EXERCISE REQUIREMENTS: Go through the records and filter out every line lacking the word "sveta"; copy the lines that remain.

[Saved entries]
----------------------------------------
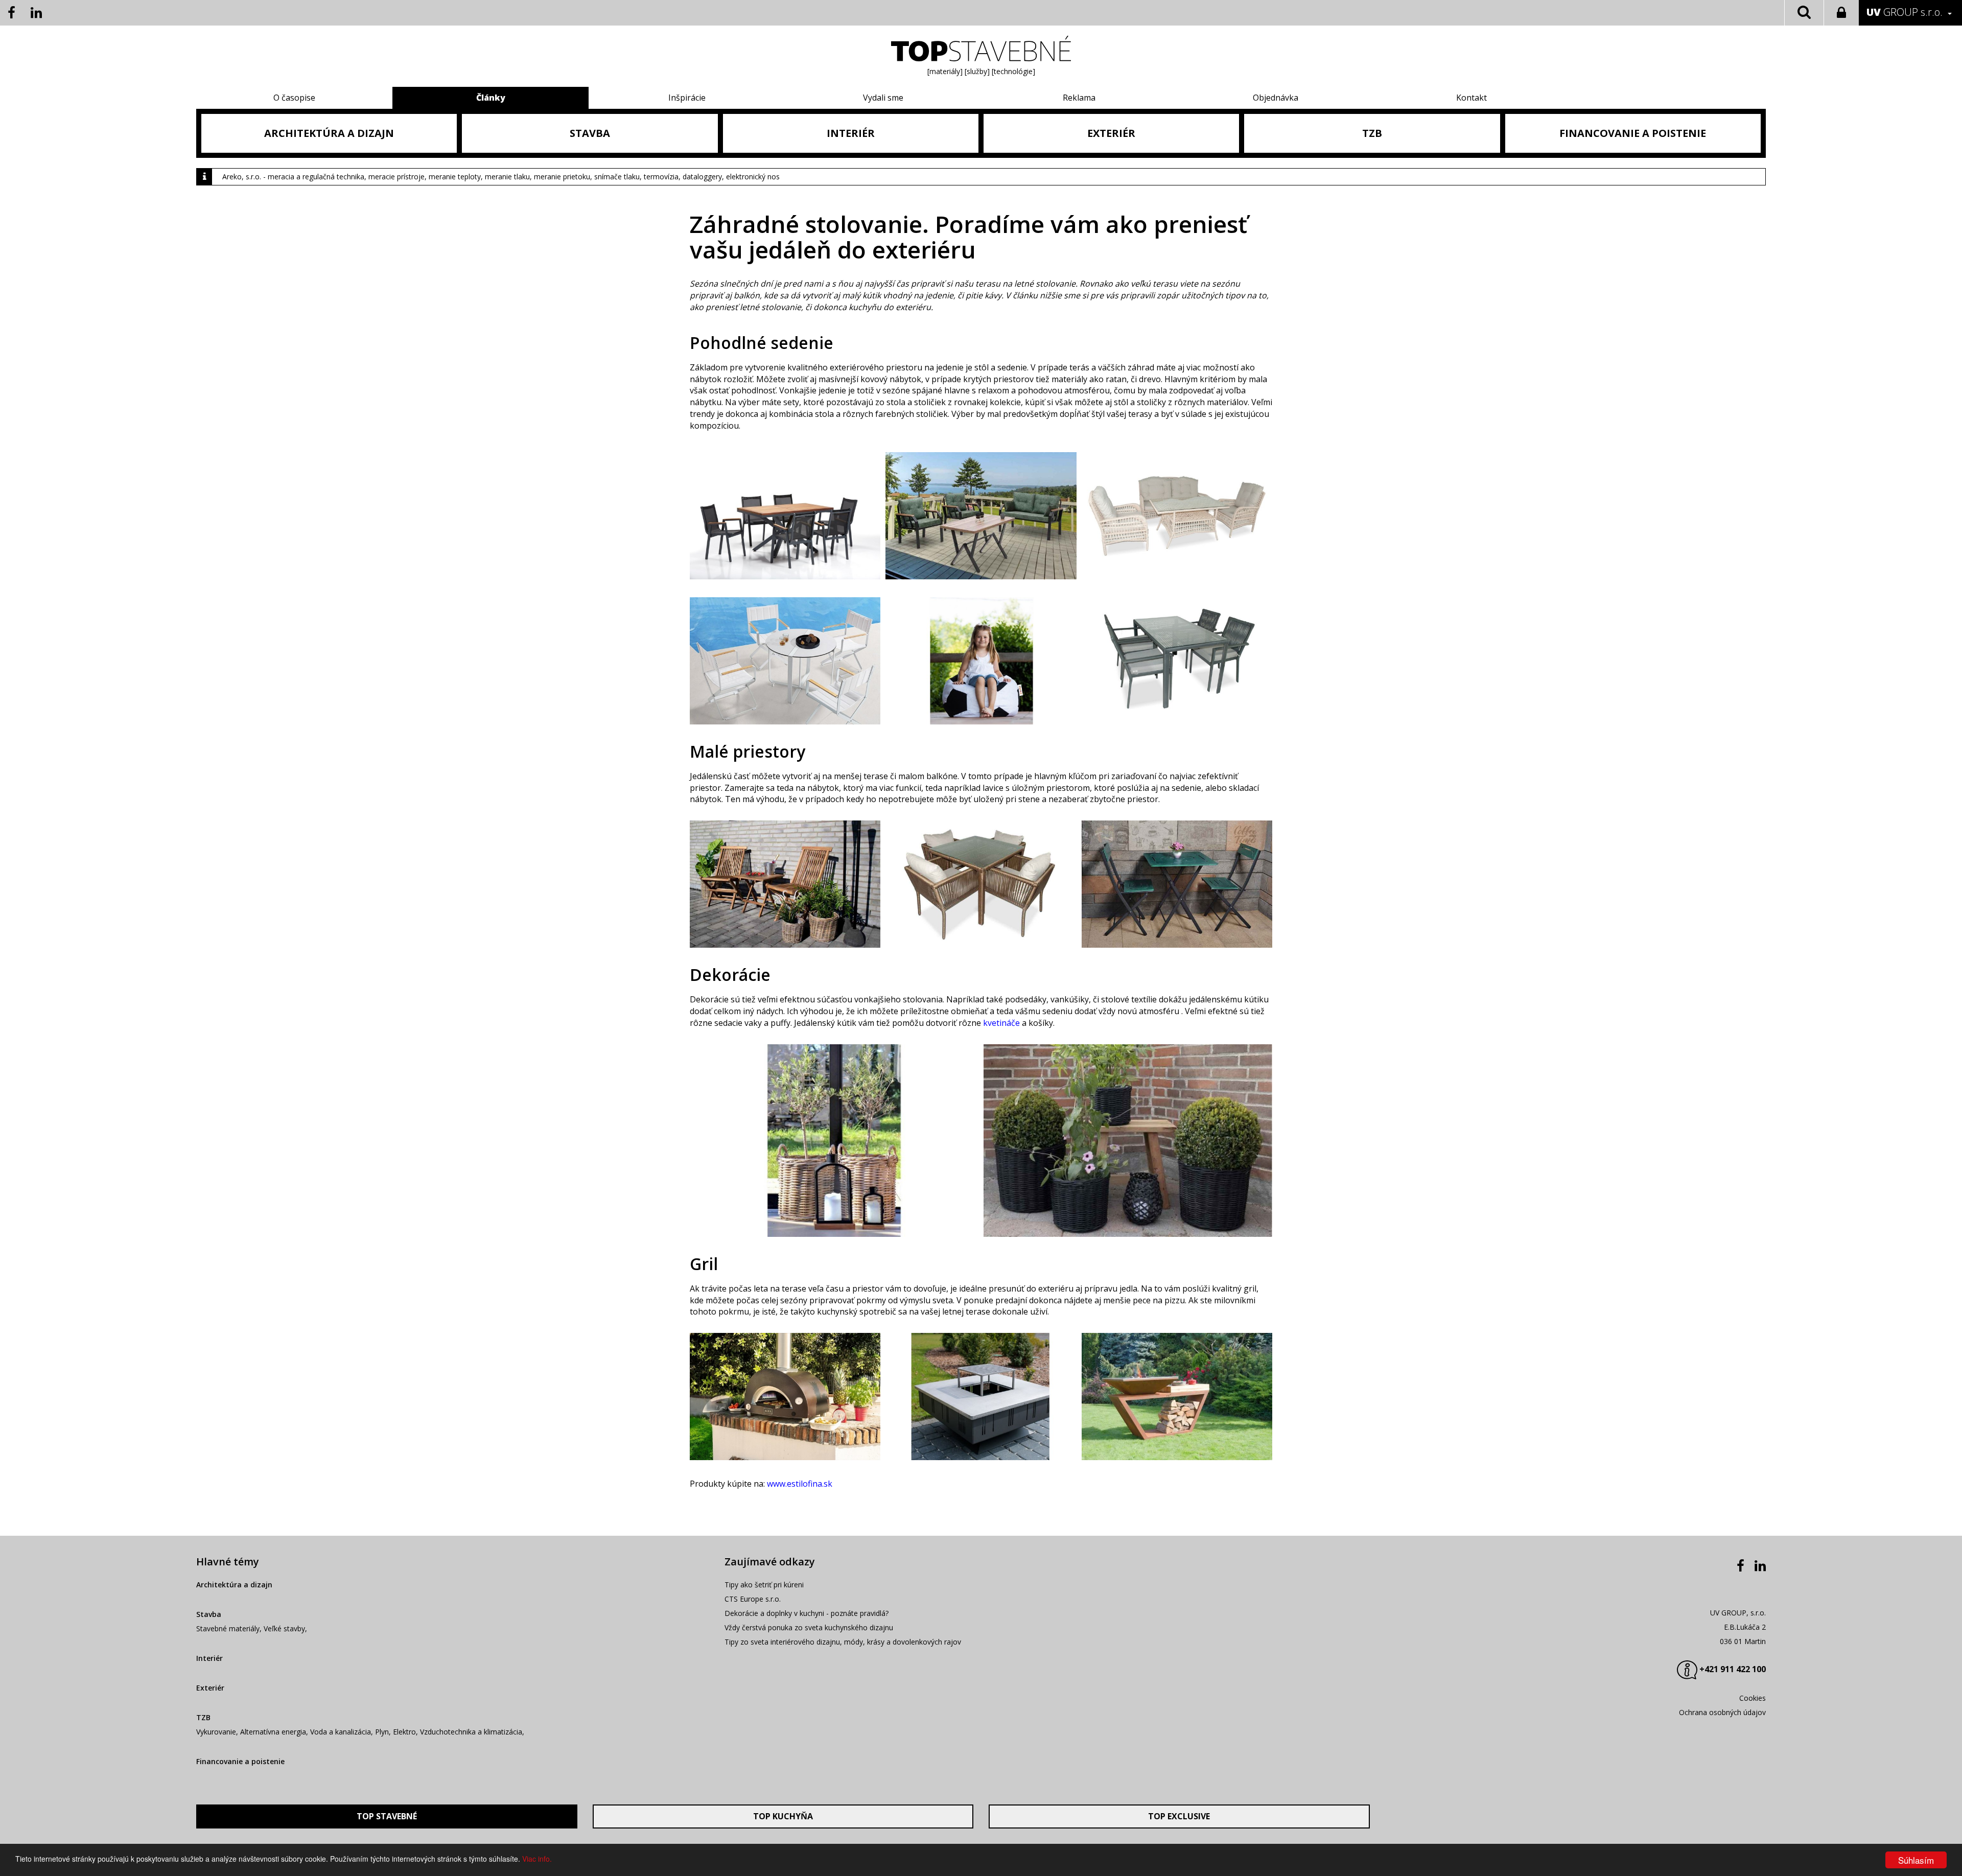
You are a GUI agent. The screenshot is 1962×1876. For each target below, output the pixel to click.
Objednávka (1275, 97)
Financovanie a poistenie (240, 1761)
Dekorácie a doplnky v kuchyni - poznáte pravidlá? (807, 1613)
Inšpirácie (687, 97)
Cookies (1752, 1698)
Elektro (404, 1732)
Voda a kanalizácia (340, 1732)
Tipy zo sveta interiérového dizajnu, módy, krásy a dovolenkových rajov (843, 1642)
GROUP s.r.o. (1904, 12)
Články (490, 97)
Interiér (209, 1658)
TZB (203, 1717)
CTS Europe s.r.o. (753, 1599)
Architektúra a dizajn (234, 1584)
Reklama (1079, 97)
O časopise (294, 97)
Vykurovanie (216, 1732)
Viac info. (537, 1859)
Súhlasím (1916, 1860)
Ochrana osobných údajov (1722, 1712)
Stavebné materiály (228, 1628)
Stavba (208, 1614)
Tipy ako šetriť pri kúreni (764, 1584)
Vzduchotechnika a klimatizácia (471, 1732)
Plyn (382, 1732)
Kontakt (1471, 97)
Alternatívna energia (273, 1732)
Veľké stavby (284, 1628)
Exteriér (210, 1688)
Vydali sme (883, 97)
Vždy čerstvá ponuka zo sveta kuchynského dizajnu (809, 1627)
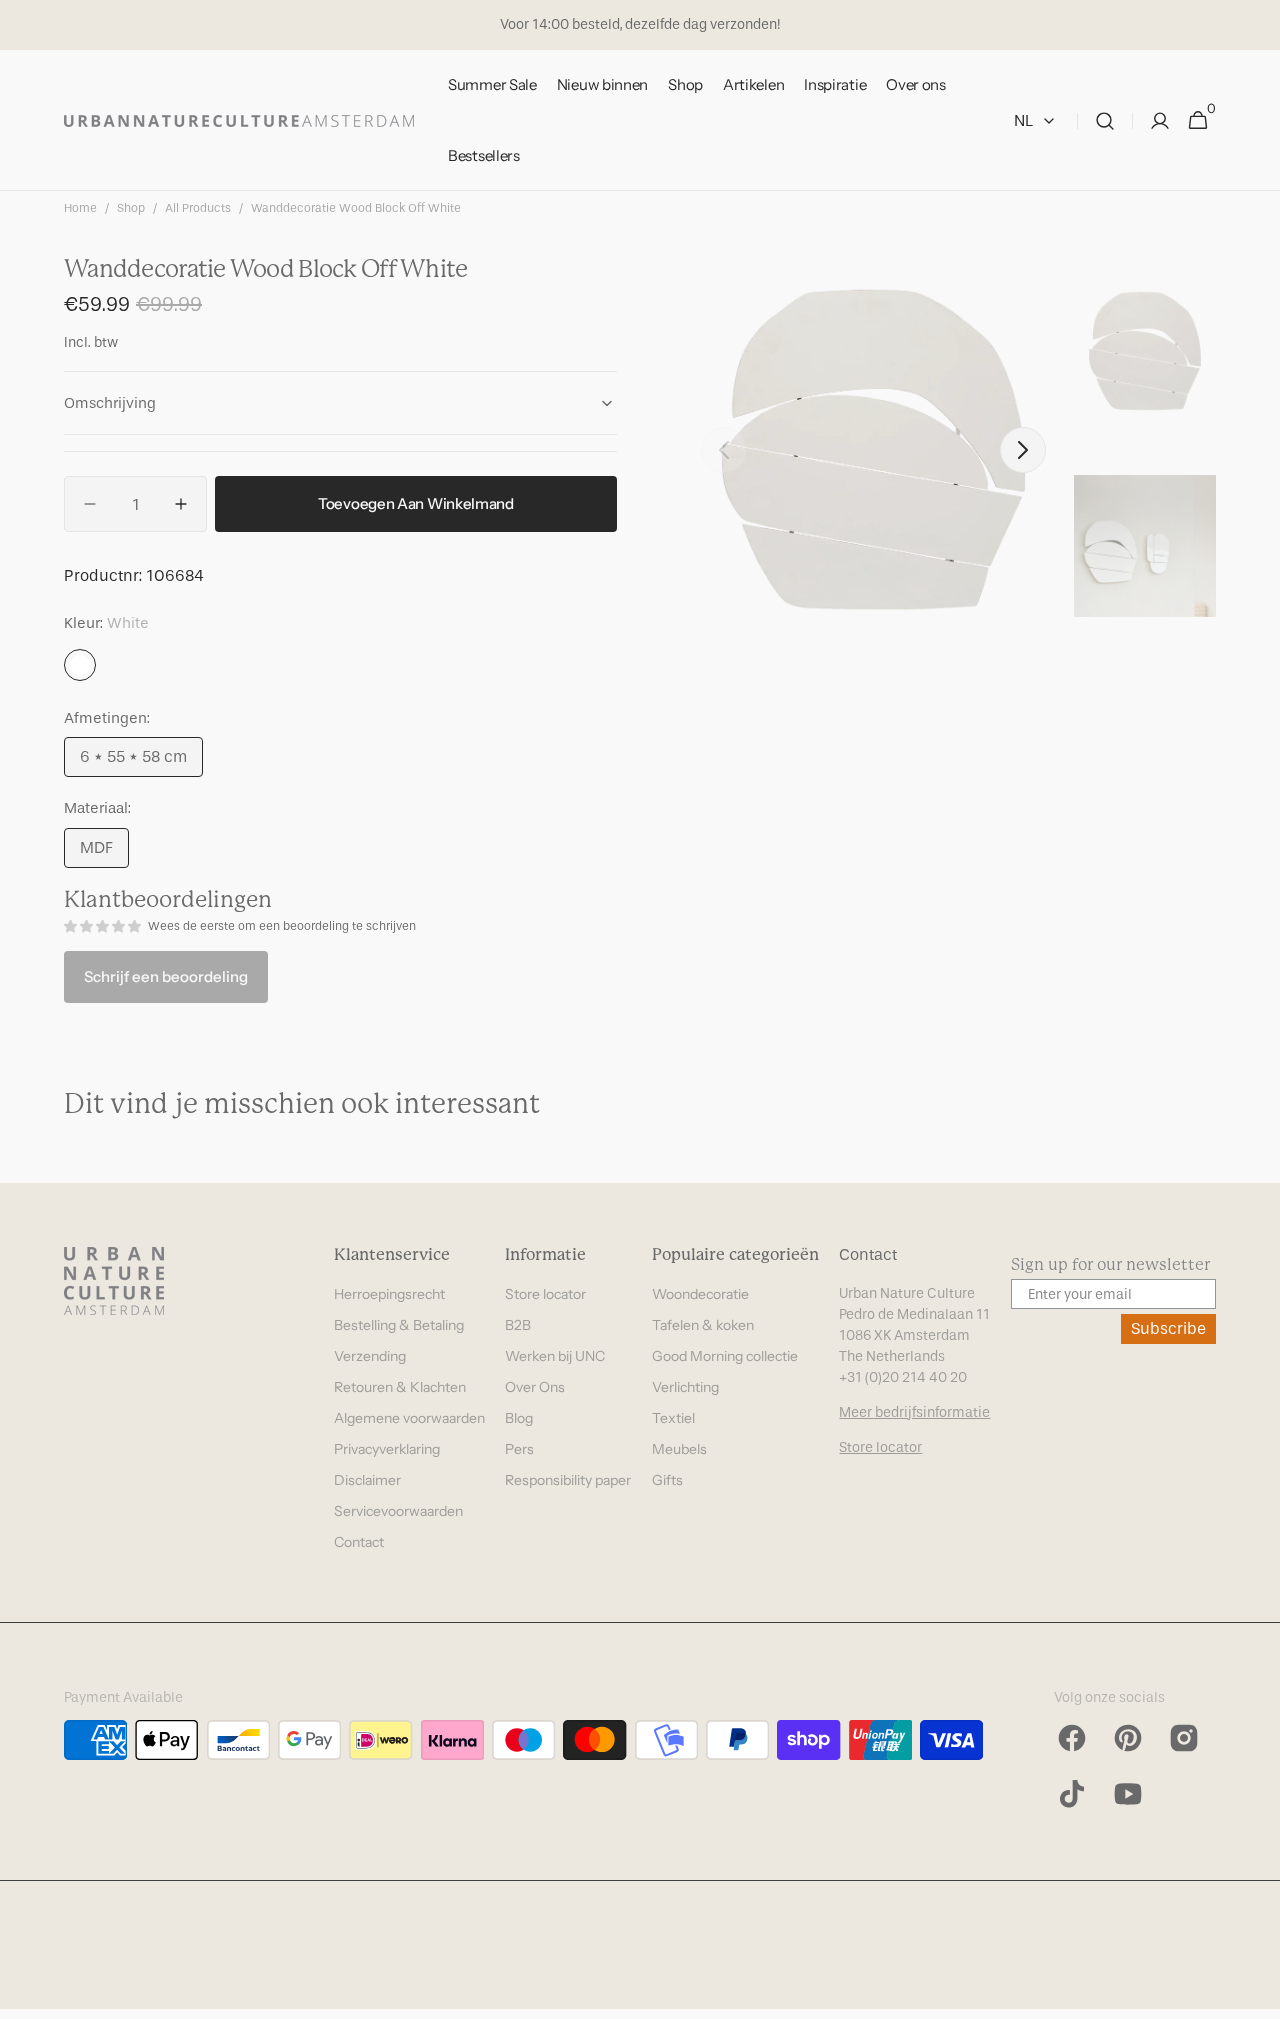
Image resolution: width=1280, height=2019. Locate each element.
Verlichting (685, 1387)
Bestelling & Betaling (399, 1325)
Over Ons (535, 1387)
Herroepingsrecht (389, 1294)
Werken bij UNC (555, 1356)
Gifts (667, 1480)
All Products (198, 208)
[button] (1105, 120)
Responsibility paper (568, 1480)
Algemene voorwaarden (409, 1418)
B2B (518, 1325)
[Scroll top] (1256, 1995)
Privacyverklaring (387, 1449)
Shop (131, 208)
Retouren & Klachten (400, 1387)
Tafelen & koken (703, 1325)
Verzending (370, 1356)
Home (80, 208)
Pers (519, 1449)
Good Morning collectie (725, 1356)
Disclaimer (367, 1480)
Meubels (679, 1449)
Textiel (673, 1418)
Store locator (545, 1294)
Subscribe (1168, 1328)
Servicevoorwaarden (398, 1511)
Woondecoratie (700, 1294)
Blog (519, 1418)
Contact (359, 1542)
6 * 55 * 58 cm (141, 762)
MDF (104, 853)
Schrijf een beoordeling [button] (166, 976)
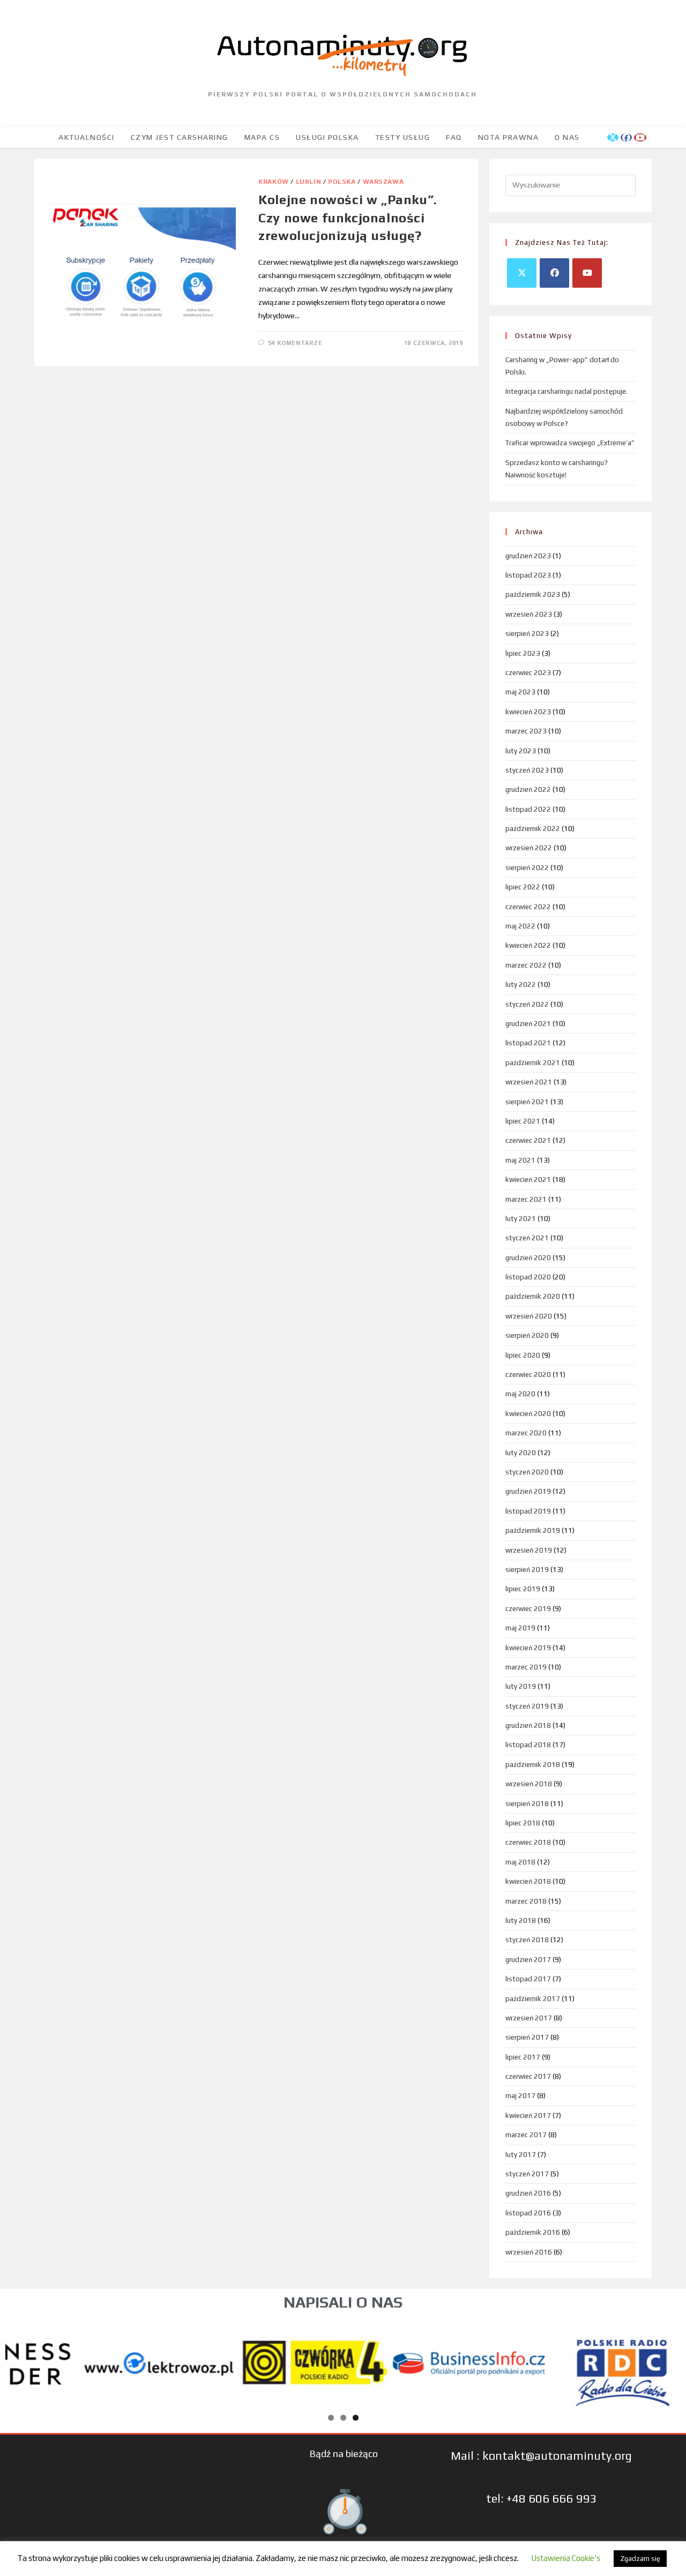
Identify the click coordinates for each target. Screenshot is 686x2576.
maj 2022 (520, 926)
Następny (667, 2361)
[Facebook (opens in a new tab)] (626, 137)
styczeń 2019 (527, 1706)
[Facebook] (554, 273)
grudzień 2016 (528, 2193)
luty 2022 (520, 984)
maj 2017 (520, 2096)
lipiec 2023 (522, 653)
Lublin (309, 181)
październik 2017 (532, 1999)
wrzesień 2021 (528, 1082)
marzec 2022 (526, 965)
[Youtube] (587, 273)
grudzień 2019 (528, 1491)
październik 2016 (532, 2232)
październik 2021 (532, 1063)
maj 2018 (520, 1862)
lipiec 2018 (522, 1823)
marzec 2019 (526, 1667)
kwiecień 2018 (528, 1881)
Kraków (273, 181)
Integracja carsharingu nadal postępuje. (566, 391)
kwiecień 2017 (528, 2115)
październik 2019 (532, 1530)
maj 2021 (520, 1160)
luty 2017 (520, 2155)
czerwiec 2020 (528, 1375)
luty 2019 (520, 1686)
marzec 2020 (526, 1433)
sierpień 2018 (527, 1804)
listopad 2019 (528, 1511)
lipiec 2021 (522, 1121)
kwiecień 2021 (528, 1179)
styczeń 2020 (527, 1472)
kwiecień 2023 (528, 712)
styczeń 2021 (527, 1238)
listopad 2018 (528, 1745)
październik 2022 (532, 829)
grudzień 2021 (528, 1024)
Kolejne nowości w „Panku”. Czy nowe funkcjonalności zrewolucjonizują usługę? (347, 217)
----------------------------------------
WRITTEN ANSWER:
Tipy zo sveta interiérového dizajnu, módy, krásy a dovolenkových rajov (843, 1642)
Vždy čerstvá ponuka zo sveta kuchynského dizajnu (809, 1627)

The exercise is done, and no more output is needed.